In the last five years, the Internal Revenue Service has revoked the tax exemptions of seventy-two organizations created to support specific charities, including some that were created as tools in shady financial planning programs, the New York Times reports.
Of the organizations examined by the IRS, an additional thirty have agreed to shut down, while fifty-nine were reclassified as charities or private foundations, which subjects them to stricter reporting and grantmaking requirements. "We've known for a long time that these things were problematic," said Dean Zerbe, a tax consultant and former staff lawyer for the Senate Finance Committee, "and the high number of revocations is further proof."
Indeed, many of the organizations examined by the IRS had been linked to people or groups that had been identified by divisions other than the exempt organizations (EO) division. According to Lois Lerner, director of the EO division, the most common abuse involved promoters who set up supporting organizations on behalf of their clients, who would take a deduction for making a donation to the organization and then, through a series of hard-to-trace transactions, would get their money back.
As part of the 2006 Pension Protection Act, Congress ordered revisions to the regulations governing supporting organizations, effectively applying some of the rules that govern private foundations to prevent private benefit. In particular, the act required the Treasury Department to establish a mandatory payout rate. While Treasury has proposed a rate of 5 percent, its recommendation has not been finalized.
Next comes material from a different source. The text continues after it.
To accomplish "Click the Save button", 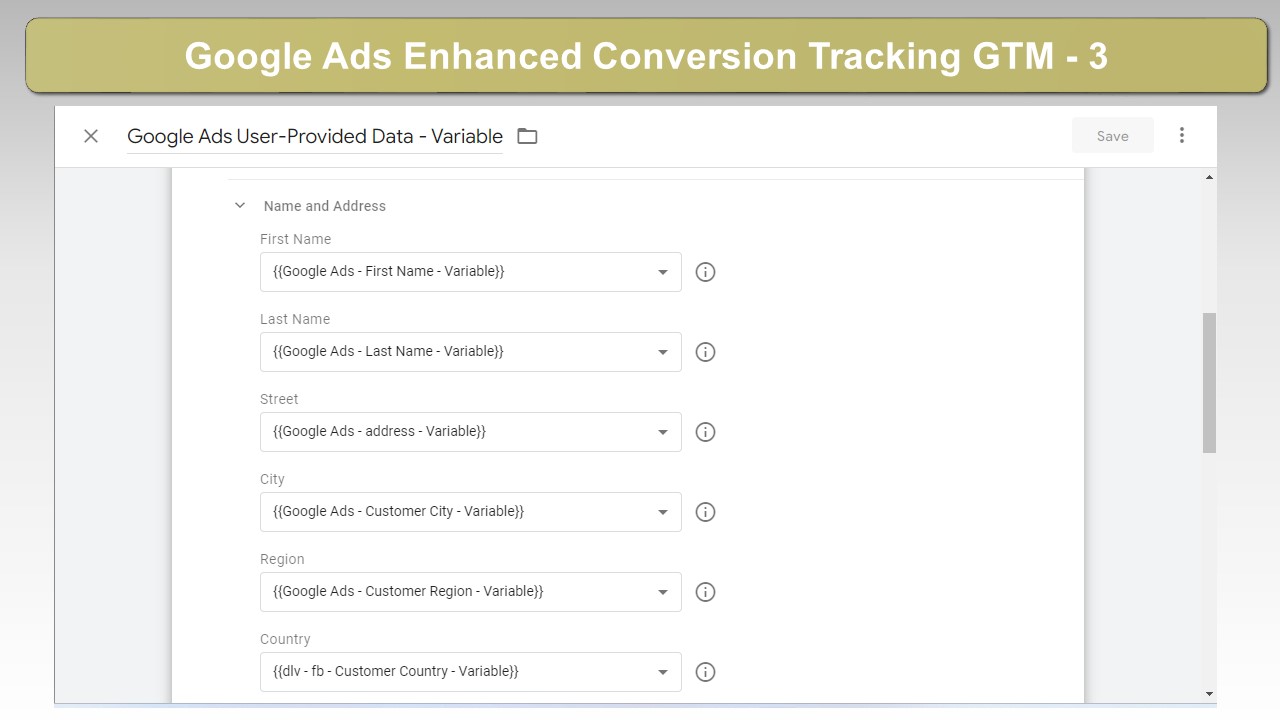I will [1112, 136].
As head of the Senate Finance Committee prior to passage of the Pension Protection Act, Sen. Charles E. Grassley (R-IA) led the push in Congress for greater control of supporting organizations. "At the time, some critics of reform said concerns about abuse were overblown," Grassley told the Times in an e-mail. "It turns out there's plenty of cause for concern, and the new proposed payout rules will help. But the IRS needs to hold firm on applying them."